Sophie Jehel : Dans cette affaire, comme dans d'autres, on sait que le modèle d'affaires des réseaux sociaux repose sur les messages qui sont les plus retweetés, les plus partagés, les plus likés, etc. Donc, ils jouent sur les émotions fortes, sur les colères, les indignations, les désignations de boucs émissaires. Ça fait partie de leur modèle d'affaires, donc ils les rediffusent davantage.

Et la frontière est parfois ténue entre ces colères que vous évoquez et des appels à la violence qui sont illégaux ?
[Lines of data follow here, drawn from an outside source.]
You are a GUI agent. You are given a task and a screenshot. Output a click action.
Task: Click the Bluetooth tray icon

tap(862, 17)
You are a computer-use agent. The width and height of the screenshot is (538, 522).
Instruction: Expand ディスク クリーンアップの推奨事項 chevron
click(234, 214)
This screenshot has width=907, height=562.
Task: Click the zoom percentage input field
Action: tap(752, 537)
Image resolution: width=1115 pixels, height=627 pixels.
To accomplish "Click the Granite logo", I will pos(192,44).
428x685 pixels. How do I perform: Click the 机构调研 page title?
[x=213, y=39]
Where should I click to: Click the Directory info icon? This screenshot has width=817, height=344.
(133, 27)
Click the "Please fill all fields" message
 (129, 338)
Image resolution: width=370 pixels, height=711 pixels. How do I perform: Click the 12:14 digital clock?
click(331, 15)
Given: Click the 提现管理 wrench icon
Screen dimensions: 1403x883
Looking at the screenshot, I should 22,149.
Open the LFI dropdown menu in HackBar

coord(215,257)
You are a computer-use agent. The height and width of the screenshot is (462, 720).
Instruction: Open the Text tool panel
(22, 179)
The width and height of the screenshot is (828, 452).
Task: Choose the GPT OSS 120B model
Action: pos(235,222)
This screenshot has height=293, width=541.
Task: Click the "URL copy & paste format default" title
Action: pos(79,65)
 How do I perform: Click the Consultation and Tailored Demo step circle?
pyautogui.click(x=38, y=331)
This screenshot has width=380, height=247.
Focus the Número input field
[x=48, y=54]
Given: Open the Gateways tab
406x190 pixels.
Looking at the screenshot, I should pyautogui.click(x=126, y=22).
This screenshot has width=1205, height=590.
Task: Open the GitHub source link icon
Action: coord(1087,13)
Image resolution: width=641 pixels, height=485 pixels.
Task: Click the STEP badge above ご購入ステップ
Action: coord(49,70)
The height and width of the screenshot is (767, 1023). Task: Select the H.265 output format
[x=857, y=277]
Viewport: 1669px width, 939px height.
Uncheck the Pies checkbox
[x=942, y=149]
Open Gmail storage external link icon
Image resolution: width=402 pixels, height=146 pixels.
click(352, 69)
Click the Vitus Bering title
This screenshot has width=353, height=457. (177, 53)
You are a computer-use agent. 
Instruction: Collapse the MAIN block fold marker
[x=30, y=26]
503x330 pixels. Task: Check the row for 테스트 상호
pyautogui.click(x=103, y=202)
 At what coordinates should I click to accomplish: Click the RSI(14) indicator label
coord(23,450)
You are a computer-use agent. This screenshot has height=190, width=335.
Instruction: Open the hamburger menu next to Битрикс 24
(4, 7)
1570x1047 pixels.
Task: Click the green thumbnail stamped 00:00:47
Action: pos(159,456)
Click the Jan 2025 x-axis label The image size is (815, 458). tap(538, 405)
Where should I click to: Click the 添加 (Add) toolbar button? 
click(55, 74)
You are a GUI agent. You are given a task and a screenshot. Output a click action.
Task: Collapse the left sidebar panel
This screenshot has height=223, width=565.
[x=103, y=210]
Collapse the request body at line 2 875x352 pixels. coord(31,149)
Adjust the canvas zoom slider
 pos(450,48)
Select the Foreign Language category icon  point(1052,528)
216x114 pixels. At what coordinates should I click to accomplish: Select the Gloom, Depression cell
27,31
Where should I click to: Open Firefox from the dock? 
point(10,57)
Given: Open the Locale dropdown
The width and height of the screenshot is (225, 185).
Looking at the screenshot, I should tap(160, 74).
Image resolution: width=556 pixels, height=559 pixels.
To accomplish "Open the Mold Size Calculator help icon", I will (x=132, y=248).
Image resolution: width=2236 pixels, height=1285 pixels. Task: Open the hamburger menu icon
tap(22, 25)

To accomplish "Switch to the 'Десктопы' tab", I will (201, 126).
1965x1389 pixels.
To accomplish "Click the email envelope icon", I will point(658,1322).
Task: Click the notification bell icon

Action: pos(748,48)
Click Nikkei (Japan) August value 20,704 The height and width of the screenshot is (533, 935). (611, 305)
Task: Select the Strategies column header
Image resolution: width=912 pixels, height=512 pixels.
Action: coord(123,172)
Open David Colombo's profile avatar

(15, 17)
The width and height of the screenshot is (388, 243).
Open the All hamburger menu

Dès lors que sont identifiées des incitations à la haine très directes, avec des menaces de mort, à ce moment-là, il peut y avoir des signalements. Et les plateformes numériques vont être obligées de retirer des messages qui leur sont signalés. Mais effectivement, tout ce halo de haine, qui n'est pas nécessairement un appel au meurtre direct, tout cela peut passer dans les mailles du filet. D'autant plus que le gros problème, c'est que personne ne sait exactement comment fonctionne la modération sur les plateformes numériques.

Toute la difficulté, c'est de faire ce travail tout en respectant la liberté d'expression ?

Oui, parce que comme la modération, c'est-à-dire la censure qui est exercée par les plateformes numériques, est complètement opaque, renforcer la demande de censure pose problème par rapport à la liberté d'expression. Mais, au fond, ce qui pose problème, c'est qu'on a des plateformes numériques qui sont des plateformes commerciales, étasuniennes, qui ont donc des règles et des modes de pensée qui sont différents de ceux de l'Europe et qui appliquent donc les règles à leur façon.

Quelle est la différence entre la liberté d'expression "à l'américaine" et celle que nous pratiquons en France ?

Elle est moins contrainte aux États-Unis, et tout ce qui est lié à l'incitation à la haine raciale, notamment à l'antisémitisme, est considéré comme éventuellement pouvant faire partie de la liberté d'expression. Mais ensuite, il y a une interprétation qui est donnée par les CGU, c'est-à-dire les conditions générales d'utilisation des plateformes. 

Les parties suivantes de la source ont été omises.